Millions of secret documents allegedly prove Qatar's win in the race to host the 2022 FIFA World Cup was secured through covert payments.
The claims have been made by The Sunday Times in London, which says it has seen leaked emails, letters and bank transfers that show disgraced Mohamed Bin Hammam, Qatar's top football official, led a secret campaign to help his country win the bid.
He allegedly made payments totalling $5 million (£2.9 million/€3.6 million) to football officials in return for their support for the bid.
Although the majority of these people did not have a vote in the December 2010 election, the newspaper claims Bin Hammam's strategy was to win a groundswell of support for the bid, with payments made to officials in Africa to influence the continent's four FIFA executive committee members who did have a vote.
Qatar 2022 have long denied the former Fifa vice-president lobbied on their behalf in the run-up to the vote.
The Sunday Times also alleges documents it has seen show Bin Hammam paid €305,000 (£248,000/$415,000) to cover the legal expenses of former Oceania FIFA Executive Committee member, Reynald Temarii.

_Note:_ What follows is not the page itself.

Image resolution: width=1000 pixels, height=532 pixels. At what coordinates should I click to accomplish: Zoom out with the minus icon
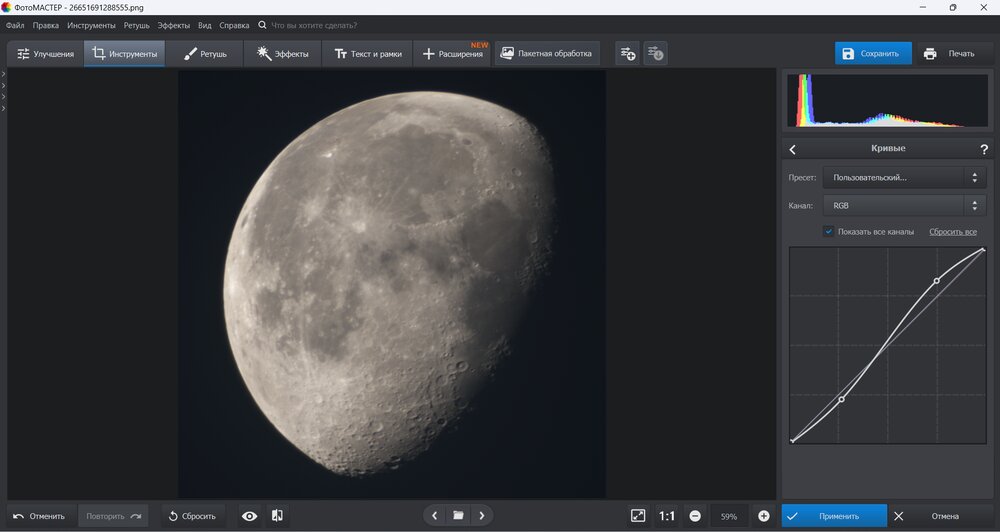695,516
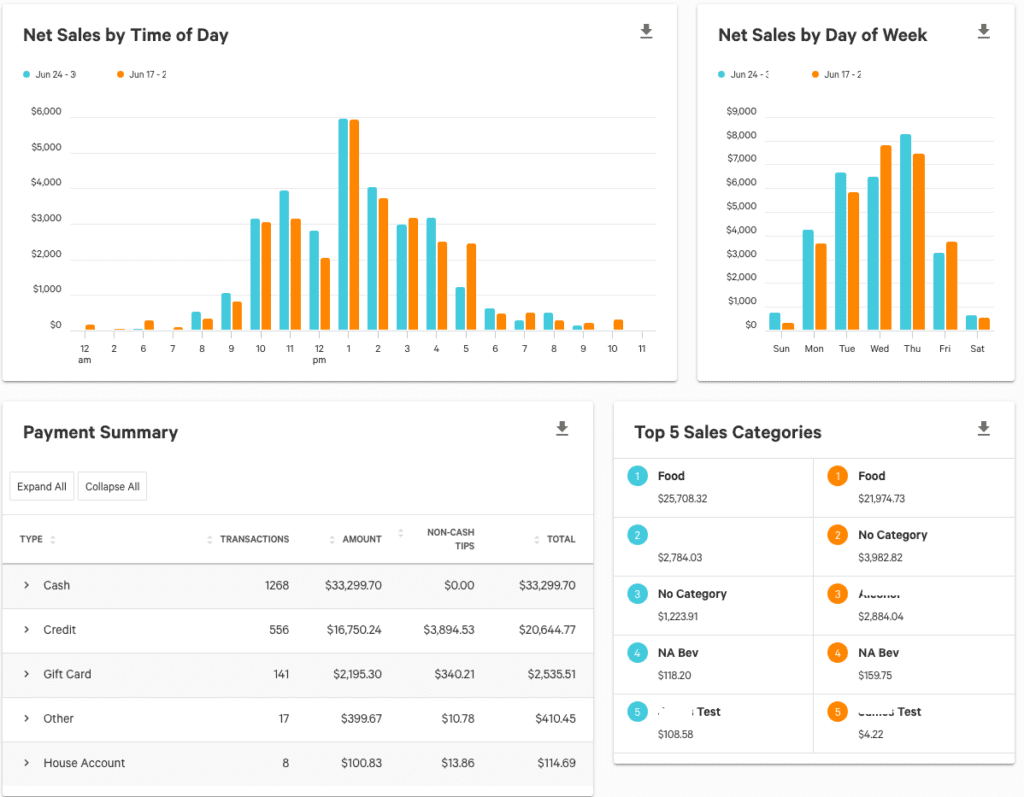Export the Top 5 Sales Categories list
Viewport: 1024px width, 797px height.
983,429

Temarii was unable to vote in the election for the 2018 and 2022 World Cup hosts - held at the same time - because he had been suspended by FIFA after a Sunday Times sting in which he was caught asking bogus American bid officials for money in return for his support.
The paper now alleges Bin Hammam gave him financial support to appeal against the suspension, effectively blocking his deputy David Chung from voting in the 2022 election.

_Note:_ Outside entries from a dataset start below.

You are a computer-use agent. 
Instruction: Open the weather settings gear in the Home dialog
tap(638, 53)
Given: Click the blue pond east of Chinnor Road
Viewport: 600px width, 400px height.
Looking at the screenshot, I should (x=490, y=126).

It is believed Chung would have backed Australia's bid, but instead Oceania had no vote.
Bin Hamman was banned for life from football in July 2011 after being found guilty of attempted bribery around the FIFA Presidential race of that year.
The ban was annulled a year later by the Court of Arbitration for Sport, which said there was insufficient evidence.
He was banned for life for a second time in December 2012 by FIFA for "repeated violations" of the governing body's code of ethics while he was head of the Asian Football Confederation
Bin Hammam's son Hamad Al Abdulla, approached by The Sunday Times to respond to their claims, reportedly declined to comment on his behalf.
The allegations put fresh pressure on football's governing body to re-run the vote for the 2022 World Cup.
Lawyer Michael Garcia is currently leading the investigation by FIFA's Ethics Committee into whether claims of corruption surrounding Russia's 2018 and Qatar's 2022 winning bids hold any truth.
In April, FIFA secretary general Jérôme Valcke called for the investigation to be speeded up.
Garcia is due to meet senior officials from the Qatar 2022 organising committee in Oman on Monday.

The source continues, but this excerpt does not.